The Jaccard coefficient measures similarity between finite sample sets, and is defined as the size of the intersection divided by the size of the union of the sample sets:

In [3]:
def jaccard(strt1,str2):
    set1=set(str1.split())
    set2=set(str2.split())
    int=len(set1.intersection(set2))
    uni=len(set1.union(set2))
    return int/uni

In [4]:
jaccard(str1,str2)

0.3

#### LEVENSHTEIN DISTANCE or EDIT DISTANCE

#### Acc to wiki

In information theory and computer science, the Levenshtein distance is a string metric for measuring the difference between two sequences. Informally, the Levenshtein distance between two words is the minimum number of single-character edits (i.e. insertions, deletions or substitutions) required to change one word into the other.

In [5]:
import nltk
nltk.edit_distance(str1,str2)


25

In [6]:
nltk.edit_distance('hokey','cokey')

1

#### Till now we have seen metrics that finds similarity between two strings.

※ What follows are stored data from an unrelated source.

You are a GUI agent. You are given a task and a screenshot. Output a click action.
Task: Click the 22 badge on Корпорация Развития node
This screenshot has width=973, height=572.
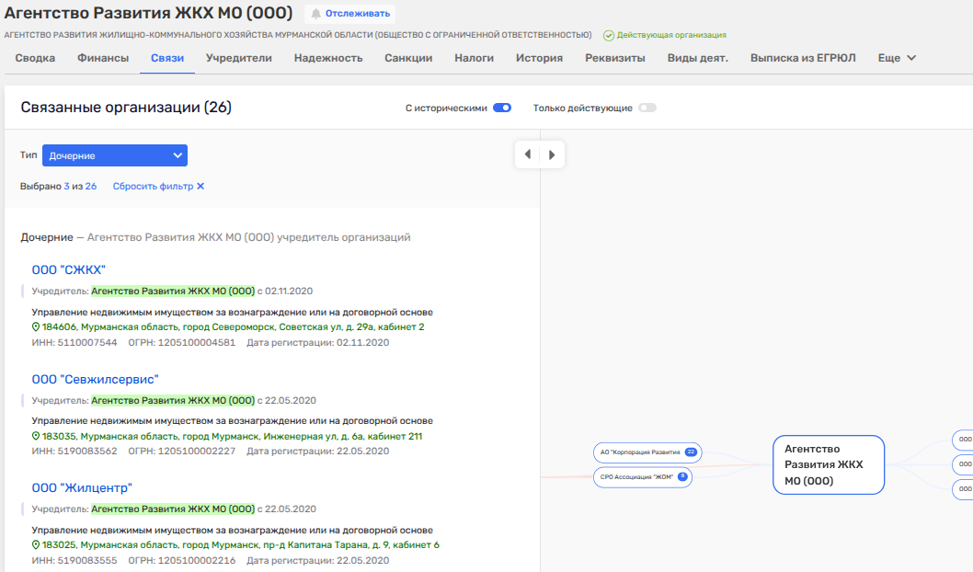(x=690, y=452)
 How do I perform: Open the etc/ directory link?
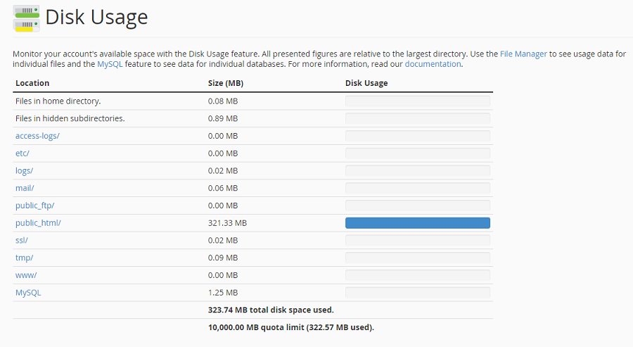23,153
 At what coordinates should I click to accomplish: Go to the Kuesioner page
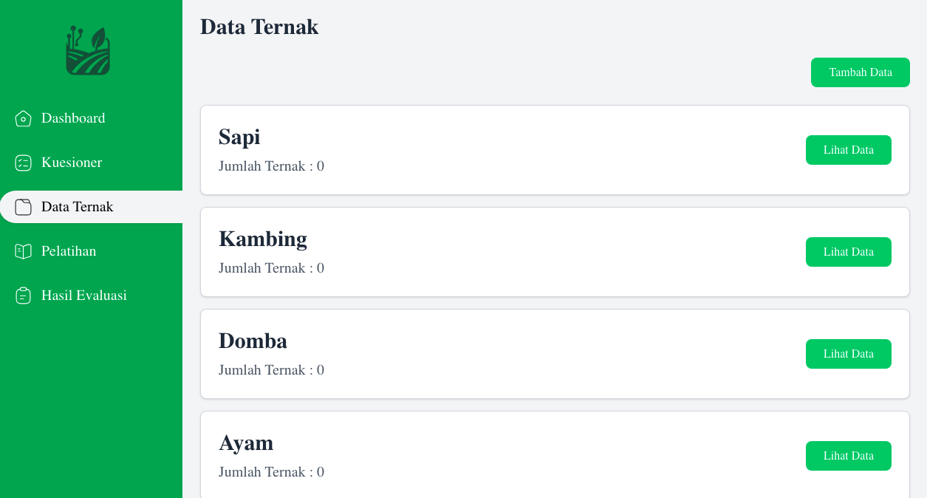(x=72, y=163)
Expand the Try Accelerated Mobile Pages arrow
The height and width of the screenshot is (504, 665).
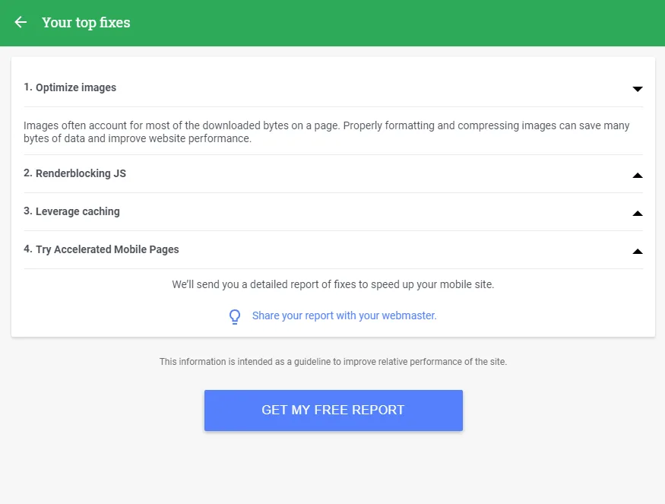[637, 251]
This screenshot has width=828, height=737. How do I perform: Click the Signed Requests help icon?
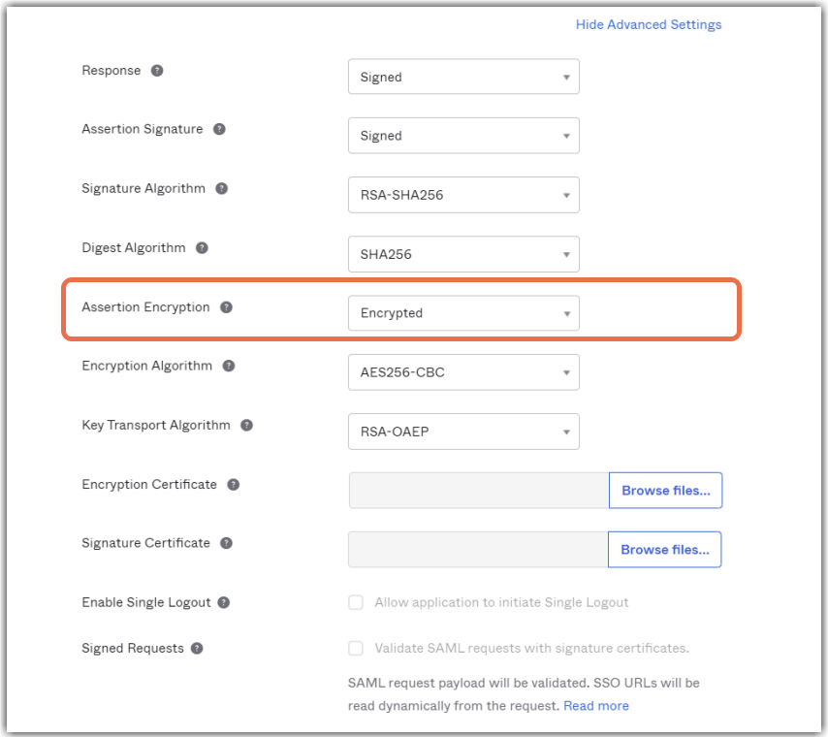(x=197, y=648)
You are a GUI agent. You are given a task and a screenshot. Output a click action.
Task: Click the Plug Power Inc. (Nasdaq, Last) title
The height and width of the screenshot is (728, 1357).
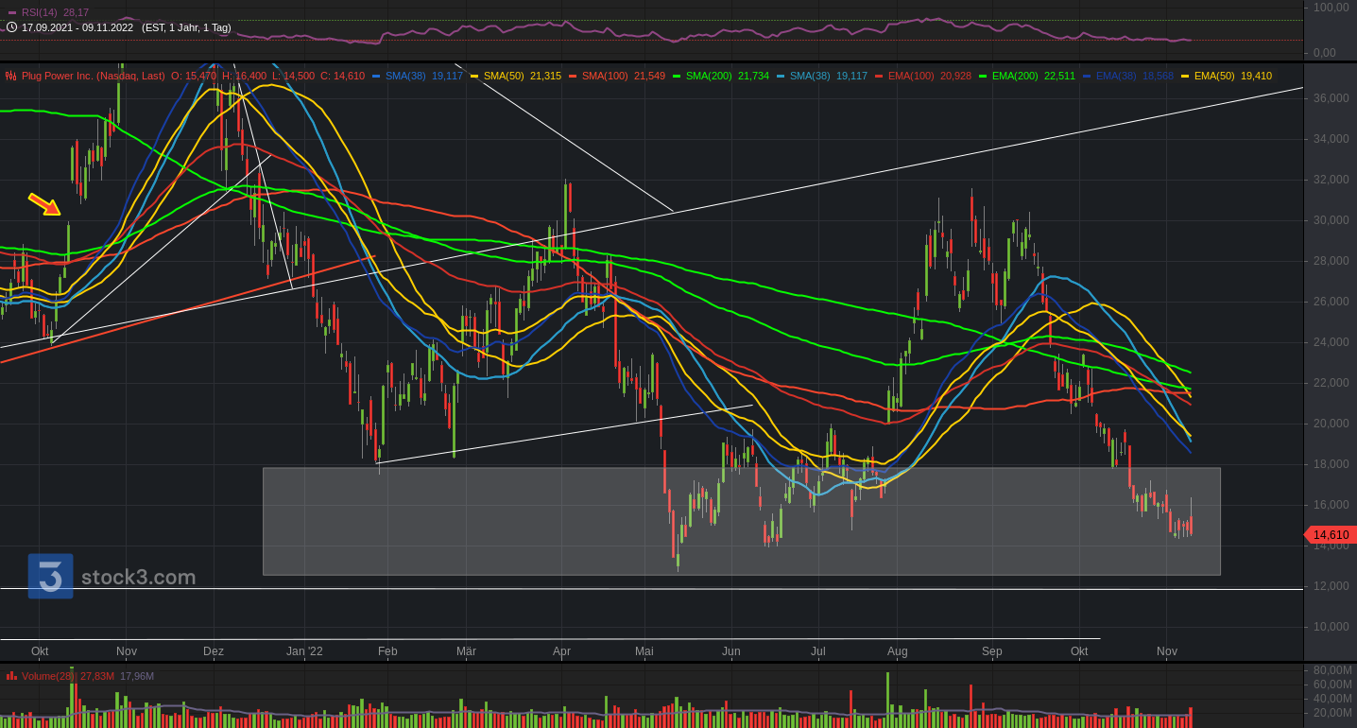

Now we move onto metrics that requires stings or docs as vectors. 

**We can either use Bag-of-Words approach or the word embeddings approach.**

#### CREATING DOC VECTORS USING BOW APPROACH

In [7]:
corp=[str1,str2]
from sklearn.feature_extraction.text import TfidfVectorizer,CountVectorizer
vect=TfidfVectorizer()
x_tfidf=vect.fit_transform(corp)
doc_vecs=x_tfidf.toarray()

In [8]:
doc_vecs.shape  # 2 docs and 9 features (or unigrams are extracted)

(2, 9)

In [9]:
doc_vecs

array([[0.        , 0.37930349, 0.53309782, 0.37930349, 0.        ,
        0.37930349, 0.53309782, 0.        , 0.        ],
       [0.42567716, 0.30287281, 0.        , 0.30287281, 0.42567716,
        0.30287281, 0.        , 0.42567716, 0.42567716]])

#### MANHATTAN DISTANCE

Manhattan distance is a metric in which the distance between two points is the sum of the absolute differences of their Cartesian coordinates. In a simple way of saying it is the total suzm of the difference between the x-coordinates  and y-coordinates.

In [10]:
def manhattan_distance(doc_vec1,doc_vec2):
    return sum(abs(a-b) for a,b in zip(doc_vec1,doc_vec2))

In [11]:
dist=manhattan_distance(doc_vecs[0],doc_vecs[1])
print(dist)

2.998196356954673


#### EUCLIDEAN DISTANCE

The Euclidean distance between two points is the length of the path connecting them.The Pythagorean theorem gives this distance between two points.

In [12]:
import math
def euclidean_distance(doc_vec1,doc_vec2):
    return math.sqrt(sum(pow(a-b,2) for a,b in zip(doc_vec1,doc_vec2)))
 

In [13]:
dist=euclidean_distance(doc_vecs[0],doc_vecs[1])
print(dist)

1.1448649343585864


#### MINKOWSKI DISTANCE 

The Minkowski distance is a metric in a normed vector space which can be considered as a generalization of both the Euclidean distance and the Manhattan distance.

Read [this](https://en.wikipedia.org/wiki/Minkowski_distance).

In [14]:
from sklearn.metrics import pairwise_distances # check out doc. it's nice.

In [15]:
pairwise_distances(doc_vecs[0].reshape(1,-1),doc_vecs[1].reshape(1,-1),metric='minkowski') # correct the shape

array([[1.14486493]])

#### COSINE SIMILARITY

Cosine similarity metric finds the normalized dot product of the two attributes

In [16]:
from sklearn.metrics import pairwise_distances # check out doc. it's nice.
pairwise_distances(doc_vecs[0].reshape(1,-1),doc_vecs[1].reshape(1,-1),metric='cosine') # correct the shape

array([[0.65535786]])

#### Similarly we can use the word embeddings. then we can represent doc using word embeddings by either averaging or weighted tfidf scores or doc2vec etc... and then compute similarity between documents.